T. W. Adorno: Aesthetic Theory; 

Routledge and Kegan Paul; London.

Of Marx’s numerous ex cathedra pronouncements, none has pre­sented a greater hermeneutical chal­lenge to the faithful than the assertion that life is not determined by con­sciousness, but consciousness by life. It seemed to follow as a consequence that men could not, by acts of their will, create a new world. The classless society would be realized only as the final outcome of the logic of econom­ic, and hence social, development. In one sense, this was heartening news because it meant that revolutionaries would not be disappointed in their hopes. But on closer examination, their assurance was seen to have been purchased at the price of denying the historical influence of ideas. In the effort to rid itself of the last vestige of idealism, Marxism had entered the camp of positivism.
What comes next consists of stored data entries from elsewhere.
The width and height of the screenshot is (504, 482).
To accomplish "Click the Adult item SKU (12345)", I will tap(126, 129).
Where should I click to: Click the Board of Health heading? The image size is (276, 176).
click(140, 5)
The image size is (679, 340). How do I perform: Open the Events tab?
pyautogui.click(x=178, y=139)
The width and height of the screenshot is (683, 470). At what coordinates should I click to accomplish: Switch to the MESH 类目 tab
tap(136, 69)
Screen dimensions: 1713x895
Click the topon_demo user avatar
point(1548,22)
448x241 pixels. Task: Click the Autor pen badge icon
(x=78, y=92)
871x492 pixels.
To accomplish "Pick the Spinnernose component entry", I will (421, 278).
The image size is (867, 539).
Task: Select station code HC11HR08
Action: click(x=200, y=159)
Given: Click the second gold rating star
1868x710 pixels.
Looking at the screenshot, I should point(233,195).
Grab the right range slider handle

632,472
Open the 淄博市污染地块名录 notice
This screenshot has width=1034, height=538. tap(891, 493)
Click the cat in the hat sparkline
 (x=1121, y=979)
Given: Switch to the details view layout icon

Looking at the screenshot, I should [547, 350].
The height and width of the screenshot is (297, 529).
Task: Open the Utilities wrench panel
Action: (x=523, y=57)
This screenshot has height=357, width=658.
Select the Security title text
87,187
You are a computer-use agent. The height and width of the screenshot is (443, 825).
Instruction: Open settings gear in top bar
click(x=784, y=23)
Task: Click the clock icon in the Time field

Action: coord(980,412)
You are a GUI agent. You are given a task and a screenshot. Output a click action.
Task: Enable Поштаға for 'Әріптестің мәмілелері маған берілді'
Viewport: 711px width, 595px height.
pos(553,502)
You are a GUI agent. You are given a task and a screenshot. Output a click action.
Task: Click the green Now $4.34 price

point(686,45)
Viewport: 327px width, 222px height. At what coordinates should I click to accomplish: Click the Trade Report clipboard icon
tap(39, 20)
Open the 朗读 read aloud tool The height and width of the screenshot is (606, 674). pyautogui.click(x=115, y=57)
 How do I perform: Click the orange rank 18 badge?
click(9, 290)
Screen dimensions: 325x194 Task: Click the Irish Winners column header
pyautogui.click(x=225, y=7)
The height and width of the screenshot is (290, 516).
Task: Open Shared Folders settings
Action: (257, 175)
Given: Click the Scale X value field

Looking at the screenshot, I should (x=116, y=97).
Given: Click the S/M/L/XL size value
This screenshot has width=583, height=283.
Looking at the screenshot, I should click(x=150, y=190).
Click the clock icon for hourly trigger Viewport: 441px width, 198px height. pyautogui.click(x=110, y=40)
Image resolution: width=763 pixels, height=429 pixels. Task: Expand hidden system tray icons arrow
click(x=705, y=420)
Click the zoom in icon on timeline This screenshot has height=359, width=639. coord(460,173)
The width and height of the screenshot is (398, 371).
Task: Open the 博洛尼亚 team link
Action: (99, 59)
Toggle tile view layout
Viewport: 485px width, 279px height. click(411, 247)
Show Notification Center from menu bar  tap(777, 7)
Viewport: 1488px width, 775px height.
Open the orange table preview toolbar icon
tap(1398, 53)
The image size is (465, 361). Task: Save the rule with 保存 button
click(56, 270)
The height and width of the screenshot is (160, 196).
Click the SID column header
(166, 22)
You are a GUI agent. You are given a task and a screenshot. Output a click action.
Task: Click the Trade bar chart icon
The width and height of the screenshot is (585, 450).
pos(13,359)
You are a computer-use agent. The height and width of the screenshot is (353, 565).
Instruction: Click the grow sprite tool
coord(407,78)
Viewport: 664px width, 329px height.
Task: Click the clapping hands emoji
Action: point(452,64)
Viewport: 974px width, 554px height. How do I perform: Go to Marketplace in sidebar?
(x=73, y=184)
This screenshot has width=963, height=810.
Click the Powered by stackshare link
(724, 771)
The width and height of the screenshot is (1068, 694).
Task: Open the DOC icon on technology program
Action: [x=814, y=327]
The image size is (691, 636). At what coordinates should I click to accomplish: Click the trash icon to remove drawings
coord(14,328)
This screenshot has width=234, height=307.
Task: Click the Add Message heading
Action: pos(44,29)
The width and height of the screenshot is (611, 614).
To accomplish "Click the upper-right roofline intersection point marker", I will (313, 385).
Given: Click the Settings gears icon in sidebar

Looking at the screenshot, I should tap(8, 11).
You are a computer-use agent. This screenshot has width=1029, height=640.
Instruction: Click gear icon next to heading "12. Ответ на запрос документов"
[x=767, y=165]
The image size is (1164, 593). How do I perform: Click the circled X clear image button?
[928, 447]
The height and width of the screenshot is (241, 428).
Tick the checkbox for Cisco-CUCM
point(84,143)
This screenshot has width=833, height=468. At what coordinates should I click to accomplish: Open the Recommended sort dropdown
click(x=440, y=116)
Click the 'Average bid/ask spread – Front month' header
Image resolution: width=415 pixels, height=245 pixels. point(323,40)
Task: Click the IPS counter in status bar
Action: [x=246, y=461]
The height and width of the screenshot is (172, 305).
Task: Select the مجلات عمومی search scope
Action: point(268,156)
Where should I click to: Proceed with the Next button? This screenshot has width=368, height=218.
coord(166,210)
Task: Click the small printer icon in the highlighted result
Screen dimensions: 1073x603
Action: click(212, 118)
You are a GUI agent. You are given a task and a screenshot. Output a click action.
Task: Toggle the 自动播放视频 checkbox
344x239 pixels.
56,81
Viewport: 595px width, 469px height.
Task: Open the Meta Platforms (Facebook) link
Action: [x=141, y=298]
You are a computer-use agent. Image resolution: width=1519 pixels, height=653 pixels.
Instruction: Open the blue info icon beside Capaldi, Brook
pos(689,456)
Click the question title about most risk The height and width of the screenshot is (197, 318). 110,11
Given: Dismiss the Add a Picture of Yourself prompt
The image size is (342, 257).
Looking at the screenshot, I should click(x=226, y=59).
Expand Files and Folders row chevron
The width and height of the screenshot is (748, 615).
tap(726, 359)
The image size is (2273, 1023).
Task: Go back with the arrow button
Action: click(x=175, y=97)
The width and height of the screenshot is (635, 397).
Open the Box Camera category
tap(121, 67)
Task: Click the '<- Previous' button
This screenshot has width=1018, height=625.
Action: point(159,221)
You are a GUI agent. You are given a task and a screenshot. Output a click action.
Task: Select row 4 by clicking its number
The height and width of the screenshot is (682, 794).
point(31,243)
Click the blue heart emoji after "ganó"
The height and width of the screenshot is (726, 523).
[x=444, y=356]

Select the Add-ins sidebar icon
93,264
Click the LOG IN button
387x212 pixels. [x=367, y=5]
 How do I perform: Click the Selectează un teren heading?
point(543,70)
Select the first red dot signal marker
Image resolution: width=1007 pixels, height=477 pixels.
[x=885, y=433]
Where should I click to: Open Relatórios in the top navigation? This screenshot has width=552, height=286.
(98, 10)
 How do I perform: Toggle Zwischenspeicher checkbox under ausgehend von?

Only when, toward the end of the 19th century, positivistic social theories began to yield to a fresh interest in the relationship between conscious­ness and society, did the “automatic” Marxism that constituted orthodoxy for the Second International begin to be countered by a theory of conscious praxis, the full implications of which did not become evident until 1923, when Georg Lukacs’s History and Class Consciousness and Karl Korsch’s Marxism and Philosophy first appeared. By then, Lenin had laid the historical groundwork for transforming Marx from an economic determinist into a voluntarist by seizing power in Russia, a country that lacked the structural prerequisites that the author of The Communist Manifesto had identified as necessary for successful proletarian revolution. As the revolutionary wave receded during the years follow­ing the Bolshevik coup d’etat, Marxists clung all the more to their new war­rant for hope. Revolution might not be imminent, or even inevitable, but the barricades could again be erected if the proletariat achieved a mature consciousness of its historical mission.

The doctrine that ideas could be autonomous was welcome news for intellectuals, because it meant that they were destined to play a pivotal role in the revolutionary movement. It would be their responsibility to expose false consciousness-the bourgeoisie’s blurred vision of reality-and to aid in the development of the proletariat’s privileged  consciousness. Precisely here Marxists began to assign new significance to art and the philosophy of art. No longer vaguely interesting distractions, these enterprises became potentially useful weapons in the arsenal of revolution.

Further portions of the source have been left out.